Drugs and divorce and rape: venereal diseases, drunkenness, murder—
Excluded.
The prim and the precise, or the exact, the homogeneous, the single, the puritanic, the mathematic, the pure, the perfect. We can have illusion of this state—but only by disregarding its infinite denials. It's a drop of milk afloat in acid that's eating it. The positive swamped by the negative. So it is in intermediateness, where only to "be" positive is to generate corresponding and, perhaps, equal negativeness. In our acceptance, it is, in quasi-existence, premonitory, or pre-natal, or pre-awakening consciousness of a real existence.
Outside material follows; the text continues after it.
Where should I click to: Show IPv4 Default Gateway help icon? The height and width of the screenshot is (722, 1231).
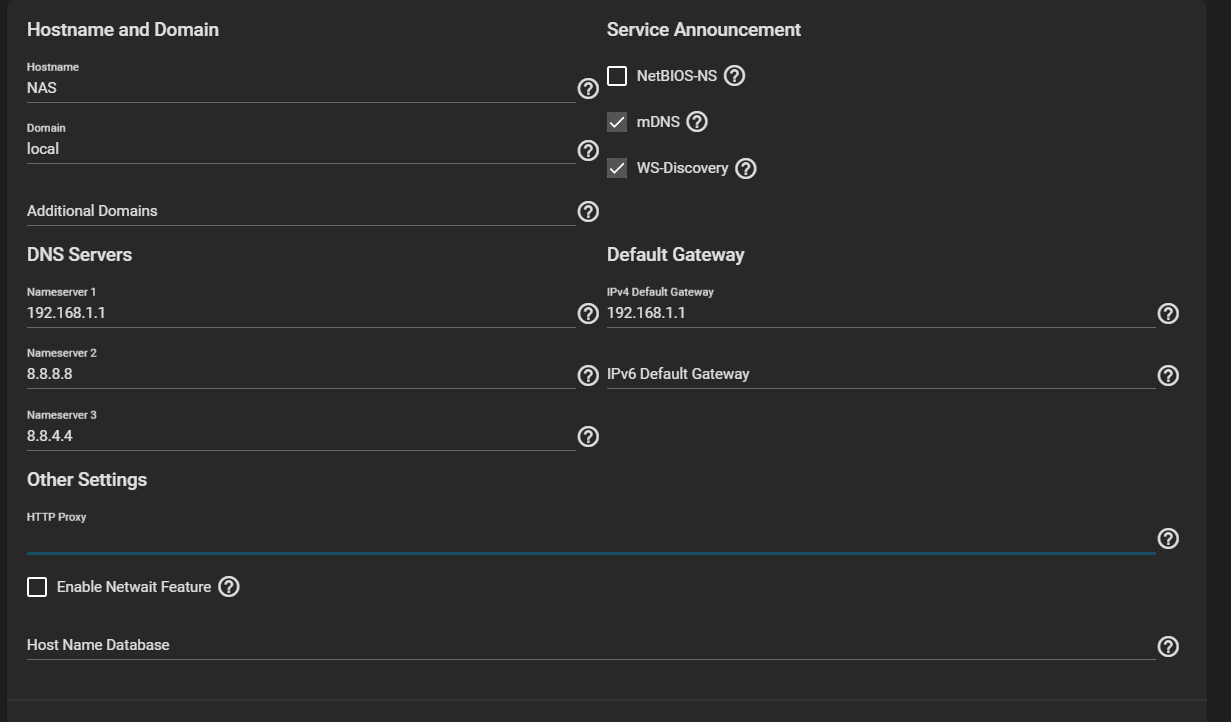pyautogui.click(x=1168, y=314)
But this consciousness of realness is the greatest resistance to efforts to realize or to become real—because it is feeling that realness has been attained. Our antagonism is not to Science, but to the attitude of the sciences that they have finally realized; or to belief, instead of acceptance; to the insufficiency, which, as we have seen over and over, amounts to paltriness and puerility of scientific dogmas and standards. Or, if several persons start out to Chicago, and get to Buffalo, and one be under the delusion that Buffalo is Chicago, that one will be a resistance to the progress of the others.
So astronomy and its seemingly exact, little system—
But data we shall have of round worlds and spindle-shaped worlds, and worlds shaped like a wheel; worlds like titanic pruning hooks; worlds linked together by streaming filaments; solitary worlds, and worlds in hordes: tremendous worlds and tiny worlds: some of them made of material like the material of this earth; and worlds that are geometric super-constructions made of iron and steel—
Or not only fall from the sky of ashes and cinders and coke and charcoal and oily substances that suggest fuel—but the masses of iron that have fallen upon this earth.
Wrecks and flotsam and fragments of vast iron constructions—
Or steel. Sooner or later we shall have to take up an expression that fragments of steel have fallen from the sky. If fragments not of iron, but of steel have fallen upon this earth—
But what would a deep-sea fish learn even if a steel plate of a wrecked vessel above him should drop and bump him on the nose?